Directions. Please reproduce each of the following entries exactly.

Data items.

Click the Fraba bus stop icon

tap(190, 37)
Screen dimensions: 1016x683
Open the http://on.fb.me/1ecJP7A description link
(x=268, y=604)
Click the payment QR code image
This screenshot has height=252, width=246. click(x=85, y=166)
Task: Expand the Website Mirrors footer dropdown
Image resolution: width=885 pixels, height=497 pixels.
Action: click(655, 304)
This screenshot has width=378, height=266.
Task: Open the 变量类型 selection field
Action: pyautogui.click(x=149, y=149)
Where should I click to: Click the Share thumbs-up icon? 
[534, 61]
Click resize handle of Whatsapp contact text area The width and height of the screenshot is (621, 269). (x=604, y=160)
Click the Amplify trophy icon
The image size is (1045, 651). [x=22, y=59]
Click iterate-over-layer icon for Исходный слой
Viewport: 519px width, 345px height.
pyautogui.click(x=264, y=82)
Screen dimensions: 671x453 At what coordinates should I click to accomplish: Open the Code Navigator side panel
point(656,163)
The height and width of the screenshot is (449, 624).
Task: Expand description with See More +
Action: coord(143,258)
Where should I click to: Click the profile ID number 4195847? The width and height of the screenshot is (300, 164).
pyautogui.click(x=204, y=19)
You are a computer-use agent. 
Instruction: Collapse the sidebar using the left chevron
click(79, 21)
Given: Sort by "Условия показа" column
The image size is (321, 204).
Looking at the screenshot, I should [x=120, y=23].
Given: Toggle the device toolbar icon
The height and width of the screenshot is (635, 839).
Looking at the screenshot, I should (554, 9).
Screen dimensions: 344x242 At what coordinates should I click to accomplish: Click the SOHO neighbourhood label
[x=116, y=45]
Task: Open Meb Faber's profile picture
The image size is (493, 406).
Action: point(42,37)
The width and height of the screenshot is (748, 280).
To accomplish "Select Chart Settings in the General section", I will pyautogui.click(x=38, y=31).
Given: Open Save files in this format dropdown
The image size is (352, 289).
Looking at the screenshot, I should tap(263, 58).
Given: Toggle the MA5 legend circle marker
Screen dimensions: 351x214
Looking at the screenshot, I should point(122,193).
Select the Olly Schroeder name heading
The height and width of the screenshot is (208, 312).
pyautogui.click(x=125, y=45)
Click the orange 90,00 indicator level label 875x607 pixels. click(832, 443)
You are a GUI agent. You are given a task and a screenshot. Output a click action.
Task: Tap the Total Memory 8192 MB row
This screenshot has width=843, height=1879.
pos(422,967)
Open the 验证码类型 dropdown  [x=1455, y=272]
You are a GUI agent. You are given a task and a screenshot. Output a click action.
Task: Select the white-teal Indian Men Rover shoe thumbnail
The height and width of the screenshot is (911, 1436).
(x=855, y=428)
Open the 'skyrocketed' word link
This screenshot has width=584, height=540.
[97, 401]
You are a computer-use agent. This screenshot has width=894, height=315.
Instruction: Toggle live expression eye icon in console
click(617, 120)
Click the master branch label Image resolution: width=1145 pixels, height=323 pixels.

Result below.
Click the Fraba bus stop icon

tap(190, 37)
Screen dimensions: 1016x683
Open the http://on.fb.me/1ecJP7A description link
(x=268, y=604)
Click the payment QR code image
This screenshot has height=252, width=246. click(x=85, y=166)
Task: Expand the Website Mirrors footer dropdown
Image resolution: width=885 pixels, height=497 pixels.
Action: click(655, 304)
This screenshot has width=378, height=266.
Task: Open the 变量类型 selection field
Action: pyautogui.click(x=149, y=149)
Where should I click to: Click the Share thumbs-up icon? 
[534, 61]
Click resize handle of Whatsapp contact text area The width and height of the screenshot is (621, 269). (x=604, y=160)
Click the Amplify trophy icon
The image size is (1045, 651). [x=22, y=59]
Click iterate-over-layer icon for Исходный слой
Viewport: 519px width, 345px height.
pyautogui.click(x=264, y=82)
Screen dimensions: 671x453 At what coordinates should I click to accomplish: Open the Code Navigator side panel
point(656,163)
The height and width of the screenshot is (449, 624).
Task: Expand description with See More +
Action: coord(143,258)
Where should I click to: Click the profile ID number 4195847? The width and height of the screenshot is (300, 164).
pyautogui.click(x=204, y=19)
You are a computer-use agent. 
Instruction: Collapse the sidebar using the left chevron
click(79, 21)
Given: Sort by "Условия показа" column
The image size is (321, 204).
Looking at the screenshot, I should [x=120, y=23].
Given: Toggle the device toolbar icon
The height and width of the screenshot is (635, 839).
Looking at the screenshot, I should (554, 9).
Screen dimensions: 344x242 At what coordinates should I click to accomplish: Click the SOHO neighbourhood label
[x=116, y=45]
Task: Open Meb Faber's profile picture
The image size is (493, 406).
Action: point(42,37)
The width and height of the screenshot is (748, 280).
To accomplish "Select Chart Settings in the General section", I will pyautogui.click(x=38, y=31).
Given: Open Save files in this format dropdown
The image size is (352, 289).
Looking at the screenshot, I should tap(263, 58).
Given: Toggle the MA5 legend circle marker
Screen dimensions: 351x214
Looking at the screenshot, I should point(122,193).
Select the Olly Schroeder name heading
The height and width of the screenshot is (208, 312).
pyautogui.click(x=125, y=45)
Click the orange 90,00 indicator level label 875x607 pixels. click(832, 443)
You are a GUI agent. You are given a task and a screenshot. Output a click action.
Task: Tap the Total Memory 8192 MB row
This screenshot has width=843, height=1879.
pos(422,967)
Open the 验证码类型 dropdown  [x=1455, y=272]
You are a GUI agent. You are given a task and a screenshot. Output a click action.
Task: Select the white-teal Indian Men Rover shoe thumbnail
The height and width of the screenshot is (911, 1436).
(x=855, y=428)
Open the 'skyrocketed' word link
This screenshot has width=584, height=540.
[97, 401]
You are a computer-use agent. This screenshot has width=894, height=315.
Instruction: Toggle live expression eye icon in console
click(617, 120)
Click the master branch label Image resolution: width=1145 pixels, height=323 pixels.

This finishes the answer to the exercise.